Braga vê o processo de ocupação por negros como contraponto fundamental à gentrificação que vem ocorrendo no porto, por causa das obras de infraestrutura do Projeto Porto Maravilha. E garante que o quilombo fará seu papel de resistência nesse processo. Os argumentos para esse reconhecimento, reunidos no relatório do próprio Incra, são profundos.

Ele ressalta que o porto é um ponto de convergência da cultura negra em diferentes épocas.

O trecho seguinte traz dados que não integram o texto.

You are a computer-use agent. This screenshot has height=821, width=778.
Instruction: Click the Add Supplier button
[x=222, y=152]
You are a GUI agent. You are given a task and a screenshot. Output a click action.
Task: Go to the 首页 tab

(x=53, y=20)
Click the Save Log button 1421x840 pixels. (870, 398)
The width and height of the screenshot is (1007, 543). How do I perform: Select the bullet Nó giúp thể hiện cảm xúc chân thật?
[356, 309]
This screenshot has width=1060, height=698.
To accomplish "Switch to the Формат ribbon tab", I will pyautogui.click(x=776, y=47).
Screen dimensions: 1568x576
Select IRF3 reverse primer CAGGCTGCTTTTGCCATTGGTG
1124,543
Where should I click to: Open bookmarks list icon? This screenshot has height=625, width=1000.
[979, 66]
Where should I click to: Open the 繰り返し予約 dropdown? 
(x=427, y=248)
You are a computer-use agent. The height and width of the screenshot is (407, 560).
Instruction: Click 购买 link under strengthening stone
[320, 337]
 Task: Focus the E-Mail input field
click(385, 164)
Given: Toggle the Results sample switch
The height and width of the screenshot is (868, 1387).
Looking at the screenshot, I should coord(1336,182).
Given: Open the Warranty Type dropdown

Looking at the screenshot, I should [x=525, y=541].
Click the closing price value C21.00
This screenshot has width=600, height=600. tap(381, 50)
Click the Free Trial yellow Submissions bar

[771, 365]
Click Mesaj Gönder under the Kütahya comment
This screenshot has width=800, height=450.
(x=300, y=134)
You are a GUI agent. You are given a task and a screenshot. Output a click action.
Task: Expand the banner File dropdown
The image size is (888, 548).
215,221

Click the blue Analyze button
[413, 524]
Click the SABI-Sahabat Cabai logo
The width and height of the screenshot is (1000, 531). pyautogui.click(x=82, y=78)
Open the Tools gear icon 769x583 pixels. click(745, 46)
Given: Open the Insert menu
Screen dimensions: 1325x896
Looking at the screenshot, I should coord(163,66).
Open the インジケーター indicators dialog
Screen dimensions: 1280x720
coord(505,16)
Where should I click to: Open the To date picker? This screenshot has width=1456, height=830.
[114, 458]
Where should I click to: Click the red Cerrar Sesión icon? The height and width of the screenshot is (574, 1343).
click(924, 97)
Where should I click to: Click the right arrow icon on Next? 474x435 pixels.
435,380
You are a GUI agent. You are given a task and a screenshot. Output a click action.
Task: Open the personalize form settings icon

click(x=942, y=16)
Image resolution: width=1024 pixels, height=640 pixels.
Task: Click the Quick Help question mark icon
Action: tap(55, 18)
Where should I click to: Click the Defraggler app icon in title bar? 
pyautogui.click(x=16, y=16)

Um trecho do documento mostra esse poder agregador da região. “O território da Pedra do Sal, como local de chegada, recepção e ajuda entre baianos, no final do século 19, pode ser ainda evidenciado pelas declarações de uma de suas ilustres representantes, Carmem Teixeira da Conceição, conhecida como Tia Carmem: ‘Tinha na Pedra do Sal, lá na Saúde, ali que era uma casa de baianos e africanos, quando chegavam da África ou da Bahia. Da casa deles se via o navio, aí já era uma bandeira branca, sinal de Oxalá, avisando que vinha chegando gente’”.

O relatório conclui: “Esse modo de viver e receber os que chegavam incorporou-se ao modo de vida da região e pode ser verificado com outros exemplos. Os antepassados dos que hoje reivindicam a identidade de remanescentes quilombolas chegaram à região da mesma forma. Foram acolhidos por negros, portuários e irmãos de santo, chegados anteriormente. Trataram de recompor os pedaços de sua própria experiência de desterritorialização, formando agremiações ou realizando atividades coletivas de trabalho, culto ou lazer”.

Morador do porto, o arquiteto Felipe Nin chama a atenção para o número de ocupações populares organizadas de prédios abandonados que foram destruídas pela prefeitura, como a Quilombo das Guerreiras, Machado de Assis e Zumbi dos Palmares. “A prefeitura quer demonstrar apreço pela memória, enquanto quer tirar a população pobre da região”, critica ele. O fotógrafo Maurício Hora, morador do morro da Providência, também foi testemunha da sanha da prefeitura de remover famílias. Ele chegou a escrever um artigo para o “New York Times” denunciando a falta de critério da gestão pública.

“Queriam tirar do morro da Providência o que lhe dá sentido: a população”. Nascido no morro, Maurício também está envolvido na luta pela demarcação do Quilombo da Pedra do Sal. “Nós somos negros e descendentes de escravos daqui. Temos de lutar pela nossa permanência”, afirma. Filho de estivador, Luiz Torres, pontua: “O Quilombo da Pedra do Sal vai ajudar a recuperar e preservar a história do negro no porto”.

A inglesa Maria Graham descreve o dia em que, no Valongo, flagrou o olhar assustado de negros adolescentes no mercado de escravos. Colocar-se no lugar daqueles jovens pode trazer uma reflexão importante sobre o passado que se soterra em nome da cobiça pelo amanhã: “Em uma casa, as portas estavam fechadas até meia altura e um grupo de rapazes e moças, que não pareciam ter mais de 15 anos, e alguns muito menos, debruçava-se sobre a meia porta e olhava a rua com faces curiosas. Eram evidentemente negros bem novos”.